- [What the exercise asks]: Among the records below, one line contains "Click the ROOT\CIMV2\TerminalServices line"; copy that line and all that follow it, exactly as written.

- [Records shown]:

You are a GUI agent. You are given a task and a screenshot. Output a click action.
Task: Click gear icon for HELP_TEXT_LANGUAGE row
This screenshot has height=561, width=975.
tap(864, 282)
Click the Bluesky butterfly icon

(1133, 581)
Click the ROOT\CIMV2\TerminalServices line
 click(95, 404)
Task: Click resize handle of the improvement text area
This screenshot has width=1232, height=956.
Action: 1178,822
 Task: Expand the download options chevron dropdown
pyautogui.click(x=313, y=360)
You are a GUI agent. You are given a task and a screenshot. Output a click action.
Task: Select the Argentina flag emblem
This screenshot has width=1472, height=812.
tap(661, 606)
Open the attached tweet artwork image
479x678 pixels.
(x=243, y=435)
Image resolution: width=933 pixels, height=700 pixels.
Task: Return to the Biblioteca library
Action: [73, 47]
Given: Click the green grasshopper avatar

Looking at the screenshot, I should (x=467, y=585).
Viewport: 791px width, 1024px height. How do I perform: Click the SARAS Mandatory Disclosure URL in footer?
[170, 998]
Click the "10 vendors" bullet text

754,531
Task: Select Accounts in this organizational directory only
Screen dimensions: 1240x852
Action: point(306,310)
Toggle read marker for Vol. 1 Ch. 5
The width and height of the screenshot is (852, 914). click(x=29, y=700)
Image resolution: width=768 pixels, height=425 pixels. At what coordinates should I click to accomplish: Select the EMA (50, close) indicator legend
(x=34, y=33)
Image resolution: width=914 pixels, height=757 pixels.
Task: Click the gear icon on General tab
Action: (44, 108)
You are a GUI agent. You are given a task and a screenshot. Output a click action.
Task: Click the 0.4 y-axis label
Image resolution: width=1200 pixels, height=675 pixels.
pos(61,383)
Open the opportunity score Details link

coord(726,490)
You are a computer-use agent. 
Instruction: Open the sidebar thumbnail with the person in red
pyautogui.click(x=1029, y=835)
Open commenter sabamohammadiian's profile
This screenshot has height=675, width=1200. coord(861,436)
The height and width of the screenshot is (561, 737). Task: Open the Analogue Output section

- [Worked solution]:
Click the ROOT\CIMV2\TerminalServices line
 click(95, 404)
Task: Click resize handle of the improvement text area
This screenshot has width=1232, height=956.
Action: 1178,822
 Task: Expand the download options chevron dropdown
pyautogui.click(x=313, y=360)
You are a GUI agent. You are given a task and a screenshot. Output a click action.
Task: Select the Argentina flag emblem
This screenshot has width=1472, height=812.
tap(661, 606)
Open the attached tweet artwork image
479x678 pixels.
(x=243, y=435)
Image resolution: width=933 pixels, height=700 pixels.
Task: Return to the Biblioteca library
Action: [73, 47]
Given: Click the green grasshopper avatar

Looking at the screenshot, I should (x=467, y=585).
Viewport: 791px width, 1024px height. How do I perform: Click the SARAS Mandatory Disclosure URL in footer?
[170, 998]
Click the "10 vendors" bullet text

754,531
Task: Select Accounts in this organizational directory only
Screen dimensions: 1240x852
Action: point(306,310)
Toggle read marker for Vol. 1 Ch. 5
The width and height of the screenshot is (852, 914). click(x=29, y=700)
Image resolution: width=768 pixels, height=425 pixels. At what coordinates should I click to accomplish: Select the EMA (50, close) indicator legend
(x=34, y=33)
Image resolution: width=914 pixels, height=757 pixels.
Task: Click the gear icon on General tab
Action: (44, 108)
You are a GUI agent. You are given a task and a screenshot. Output a click action.
Task: Click the 0.4 y-axis label
Image resolution: width=1200 pixels, height=675 pixels.
pos(61,383)
Open the opportunity score Details link

coord(726,490)
You are a computer-use agent. 
Instruction: Open the sidebar thumbnail with the person in red
pyautogui.click(x=1029, y=835)
Open commenter sabamohammadiian's profile
This screenshot has height=675, width=1200. coord(861,436)
The height and width of the screenshot is (561, 737). Task: Open the Analogue Output section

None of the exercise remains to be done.